Ancak bütün bu olgular temel bir gerçeği görmemizi engellememelidir: Türkiye üretimi tamamıyla yüksek teknoloji (“high-tech”) yürüyen bir Finlandiya, bir İsveç, bir ABD değildir; ve imalat sanayiinde, sanayi merkezlerinde, organize sanayi bölgelerinde, Anadolu’nu dört bir yanındaki atölye ve imalathanelerde kayıtlı-kayıtsız, sendikalı-sendikasız milyonlarca mavi yakalı işçi çalışmaktadır. Türkiye işçi sınıfı hala ve ağırlıklı olarak mavi yakalı bir işçi sınıfıdır; son derece çetin ve gitgide ağırlaşan koşullarda yaşayan bu kesimin yeri sosyalist siyasettir; ancak bu kesimin sosyalist siyasetle olan bağı, olması gerekenin hala çok gerisindedir. Dolayısıyla önemli bir açılım ve bir dinamizm kaynağı olan “gri yakalılar” ve orada elde edilen siyasi başarılar, bizim bu diğer (ve asli!) alandaki eksikliğimizi ve sorumluluklarınızı bize kesinlikle unutturmamalıdır.

MAVİ YAKALILAR İLE SOL ARASINDA AÇILAN MAKAS

Bugün mavi yakalı emekçilerin siyasal manzarası, haklı olarak sosyalistlerde kötümserliğe yol açmaktadır.
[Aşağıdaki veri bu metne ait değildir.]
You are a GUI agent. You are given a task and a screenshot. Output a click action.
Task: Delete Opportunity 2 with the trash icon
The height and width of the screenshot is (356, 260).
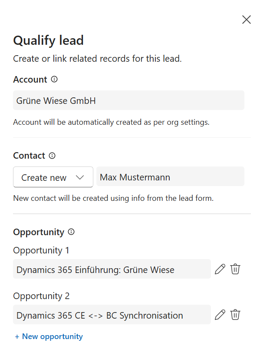pyautogui.click(x=235, y=315)
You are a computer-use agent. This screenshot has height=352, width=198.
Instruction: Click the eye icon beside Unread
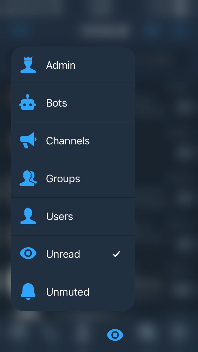click(x=28, y=253)
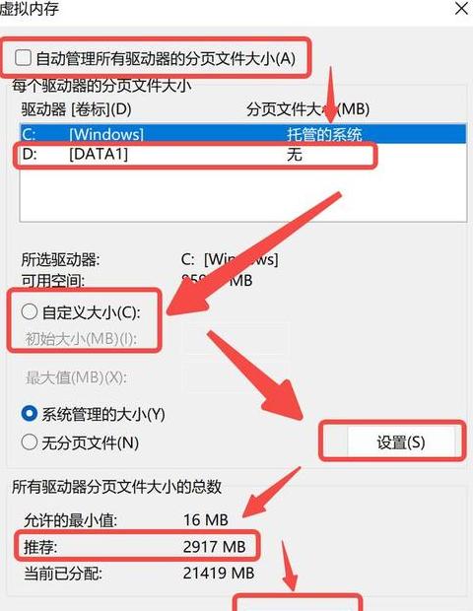Click the 初始大小(MB) input field
This screenshot has height=611, width=473.
click(236, 338)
Bu kesim, eskiden sosyalistlere olmasa bile CHP’ye “banko” destek sağlayan bir topluluk iken, şimdi bırakalım sosyalistleri, CHP’nin bile varlığının eridiği, ağırlıklı olarak sağ partilere, AKP ve MHP’ye destek sağlayan bir görünüm arz etmektedir. “80 öncesinin militan, solcu işçi kitlesinden bugünlere nasıl gelindi” sorusu önemlidir

2 unsurun belirleyici etkisini burada ortaya koymak gerekir: Birincisi 80 sonrası devletin izlediği sistematik çabadır. İşçi sınıfının, özellikle imalat sektöründeki işçi sınıfının ne denli büyük bir risk olduğunu kavrayan gerici-faşist iktidarlar, özellikle stratejik sektörler olan metalürji, otomotiv, madencilik gibi sektörlerde bilinçli ve yoğun bir çabayla burada gerici-işbirlikçi sendikalardan oluşan bir ağ ördü. Sadece Türk-Metal gibi tescilli gerici sendikalarla değil, DİSK’in sendikalarında dahi MHP’li şube başkanları ile oluşan bu ağ, bir anlamda sınıfın devasa gücünü zapt etmeye yarayan bir çelik kafes konumundadır. Ancak işçi sınıfın tarihsel olarak ilerici rolünü bilen, işçi sınıfının küçük esnaf gibi gericiliğe müsait bir sınıf olmadığını kavrayan biz Marksistler için bu kafes, özellikle gitgide ağırlaşan ekonomik koşullarda kırılması hiç de imkânsız olmayan bir engeldir. Bu da bizi ikinci unsura götürmektedir. O da solun, sosyalistlerin siyasal ve sendikal plandaki hatalarıdır.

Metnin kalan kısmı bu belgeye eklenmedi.